Friday, January 11, 2008

Listening Post: 90's Brit-Indie Edition (Part 1)


Before the rise of so-called Britpop in the mid 90s, there was the British indie scene, made up mostly of bands that were -- for the first time -- mixing rave culture, sampling, hip-hop, heavy guitars and raw energy to form a sound and look that was unusual and unprecedented.

I was a big fan of this period. At the risk of sounding like Patrick Bateman proclaiming the musical genius Huey Lewis, here are a few of those bands.


Jesus Jones

Yes, everyone on this side of the Atlantic remembers Jesus Jones for the gutless pop fluff of Right Here, Right Now -- a hopelessly dated hit made even more annoying recently by Hillary Clinton's decision to use it as one of her campaign themes. The truth is though that a good portion of JJ's catalog sounded nothing like that song. Mike Edwards and company's overall sound was a swirling, unstoppable wall of chaotic guitars and sequencers. Just listen to the opening track on their 1991 album Doubt -- a song called Trust Me. It sat just four clicks up from Right Here, Right Now, and yet the two songs were light years apart style-wise -- the former opening with a thunderous rapid-fire drum beat that propelled a monster sonic siren-blast lasting barely more than two minutes. NME even went so far as to call another of the band's songs -- Spiral, released two years later -- "The first techno death-metal song."

This single is nowhere near as heavy as any of that, but it gives you an idea what Jesus Jones were capable of.

From their Liquidizer album, this is Never Enough.




EMF

Once again, all anyone remembers from EMF is the instantly catchy but ultimately annoying-as-all-hell single Unbelievable. This is honestly a shame, because the band's second album, Stigma, was excellent and saw them branching out in a much more powerful and much less dancefloor-ready direction. I shit you not, Stigma is one of those albums I find myself going back to over and over again -- and songs like this are why.

This is They're Here.



Also from that album, a live version of Getting Through.




Ned's Atomic Dustbin

I interviewed these guys back in 1995, but I was a fan of them long before that. Besides, I used to have a California license plate hanging on my office wall that read "KLLYRTV".
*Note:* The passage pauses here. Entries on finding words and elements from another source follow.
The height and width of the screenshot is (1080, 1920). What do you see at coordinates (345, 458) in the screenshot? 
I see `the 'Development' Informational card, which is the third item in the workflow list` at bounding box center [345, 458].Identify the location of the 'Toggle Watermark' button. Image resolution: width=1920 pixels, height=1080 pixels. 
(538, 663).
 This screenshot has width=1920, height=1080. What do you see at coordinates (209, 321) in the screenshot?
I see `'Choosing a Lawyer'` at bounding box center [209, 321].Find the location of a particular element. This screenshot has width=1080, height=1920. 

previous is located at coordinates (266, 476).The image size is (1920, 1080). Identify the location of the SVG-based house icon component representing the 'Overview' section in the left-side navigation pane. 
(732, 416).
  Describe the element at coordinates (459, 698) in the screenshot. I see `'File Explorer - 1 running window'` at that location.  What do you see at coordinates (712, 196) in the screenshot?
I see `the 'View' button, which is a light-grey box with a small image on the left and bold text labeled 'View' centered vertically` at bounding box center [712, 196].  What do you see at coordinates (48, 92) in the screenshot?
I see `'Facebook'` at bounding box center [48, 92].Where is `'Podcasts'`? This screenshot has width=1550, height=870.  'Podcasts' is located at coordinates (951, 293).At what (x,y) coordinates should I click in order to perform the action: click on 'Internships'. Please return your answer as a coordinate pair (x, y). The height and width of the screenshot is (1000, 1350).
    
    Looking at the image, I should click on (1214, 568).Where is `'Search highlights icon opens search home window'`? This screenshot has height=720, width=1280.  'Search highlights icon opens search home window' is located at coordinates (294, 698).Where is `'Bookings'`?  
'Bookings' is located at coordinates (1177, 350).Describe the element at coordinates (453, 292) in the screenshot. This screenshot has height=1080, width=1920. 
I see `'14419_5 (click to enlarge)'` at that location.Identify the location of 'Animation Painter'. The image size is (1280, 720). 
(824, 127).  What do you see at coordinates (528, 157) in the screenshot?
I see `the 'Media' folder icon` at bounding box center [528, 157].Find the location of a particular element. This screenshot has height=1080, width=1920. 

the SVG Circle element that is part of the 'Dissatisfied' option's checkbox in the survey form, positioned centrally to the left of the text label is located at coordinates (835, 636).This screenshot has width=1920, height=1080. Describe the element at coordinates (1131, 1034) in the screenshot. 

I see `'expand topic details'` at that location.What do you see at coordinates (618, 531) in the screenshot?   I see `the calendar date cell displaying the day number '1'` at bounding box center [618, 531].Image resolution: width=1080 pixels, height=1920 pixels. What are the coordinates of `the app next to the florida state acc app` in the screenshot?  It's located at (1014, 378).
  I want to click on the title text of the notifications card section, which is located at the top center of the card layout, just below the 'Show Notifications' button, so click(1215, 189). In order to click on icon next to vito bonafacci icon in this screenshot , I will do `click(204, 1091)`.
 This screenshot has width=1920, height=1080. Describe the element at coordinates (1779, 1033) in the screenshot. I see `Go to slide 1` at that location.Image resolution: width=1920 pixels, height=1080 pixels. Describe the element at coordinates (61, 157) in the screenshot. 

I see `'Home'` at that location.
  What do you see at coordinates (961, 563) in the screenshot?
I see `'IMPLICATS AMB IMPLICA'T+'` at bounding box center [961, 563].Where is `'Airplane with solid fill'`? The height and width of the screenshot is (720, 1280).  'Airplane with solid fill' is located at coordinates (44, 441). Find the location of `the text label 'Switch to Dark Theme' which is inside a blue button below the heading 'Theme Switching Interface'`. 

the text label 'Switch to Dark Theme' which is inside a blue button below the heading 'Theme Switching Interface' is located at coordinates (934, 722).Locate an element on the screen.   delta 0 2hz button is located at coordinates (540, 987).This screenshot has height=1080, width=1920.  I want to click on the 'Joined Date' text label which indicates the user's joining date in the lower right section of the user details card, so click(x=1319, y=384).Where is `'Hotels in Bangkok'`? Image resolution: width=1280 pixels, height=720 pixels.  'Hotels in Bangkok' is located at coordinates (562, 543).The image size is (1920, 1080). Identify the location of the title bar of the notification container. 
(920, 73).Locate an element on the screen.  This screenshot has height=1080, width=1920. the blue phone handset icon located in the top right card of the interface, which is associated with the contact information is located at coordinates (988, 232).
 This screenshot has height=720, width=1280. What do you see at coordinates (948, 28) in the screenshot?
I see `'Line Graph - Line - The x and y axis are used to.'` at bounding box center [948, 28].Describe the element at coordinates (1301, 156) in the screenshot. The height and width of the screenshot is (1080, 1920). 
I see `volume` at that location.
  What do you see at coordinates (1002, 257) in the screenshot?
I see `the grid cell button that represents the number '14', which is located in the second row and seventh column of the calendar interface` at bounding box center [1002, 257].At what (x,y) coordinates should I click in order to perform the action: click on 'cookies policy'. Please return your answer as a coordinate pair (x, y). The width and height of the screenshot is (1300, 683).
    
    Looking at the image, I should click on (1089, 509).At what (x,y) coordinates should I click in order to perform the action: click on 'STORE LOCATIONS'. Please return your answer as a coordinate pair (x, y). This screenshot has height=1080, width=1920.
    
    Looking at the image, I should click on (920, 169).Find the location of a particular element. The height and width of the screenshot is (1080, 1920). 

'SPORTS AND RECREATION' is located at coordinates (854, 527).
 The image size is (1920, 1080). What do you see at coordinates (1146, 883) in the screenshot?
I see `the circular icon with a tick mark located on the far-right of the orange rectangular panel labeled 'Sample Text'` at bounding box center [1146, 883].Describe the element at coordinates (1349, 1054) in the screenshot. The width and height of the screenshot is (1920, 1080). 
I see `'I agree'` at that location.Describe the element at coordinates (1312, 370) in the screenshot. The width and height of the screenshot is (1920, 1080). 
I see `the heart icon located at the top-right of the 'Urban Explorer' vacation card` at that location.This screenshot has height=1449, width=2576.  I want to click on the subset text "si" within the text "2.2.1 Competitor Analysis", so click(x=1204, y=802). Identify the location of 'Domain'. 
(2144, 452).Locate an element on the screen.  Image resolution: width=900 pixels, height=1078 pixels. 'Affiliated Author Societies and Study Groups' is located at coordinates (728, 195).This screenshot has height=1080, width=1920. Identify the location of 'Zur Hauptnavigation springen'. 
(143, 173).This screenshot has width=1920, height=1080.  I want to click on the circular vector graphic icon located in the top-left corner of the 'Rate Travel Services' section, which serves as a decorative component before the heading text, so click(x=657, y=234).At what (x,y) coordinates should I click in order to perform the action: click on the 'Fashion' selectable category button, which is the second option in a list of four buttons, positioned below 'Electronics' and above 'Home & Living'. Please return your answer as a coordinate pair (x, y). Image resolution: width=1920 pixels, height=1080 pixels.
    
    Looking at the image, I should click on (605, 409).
This is Kill Your Television.




Pop Will Eat Itself

One of the things I love all to hell about bands from this particular era: At the time, they were almost impossible to describe. No one -- no one -- proved this better than Pop Will Eat Itself. Fronted by Clint Mansell, who went on to become the brilliant, Oscar-nominated composer of scores for movies like Requiem for a Dream and The Fountain, PWEI were an almost maddening acid-trip amalgam of different sounds and styles -- at turns violently chaotic, at others beautifully melodic, but always with an underlying lack of pretension which let you know that they weren't taking themselves too seriously.

I started this work-week off with a live performance by Peter Murphy and Nine Inch Nails, and I'll close it with one from Pop Will Eat Itself and Nine Inch Nails. Recorded at Irving Plaza here in New York City, this is Wise Up, Sucker.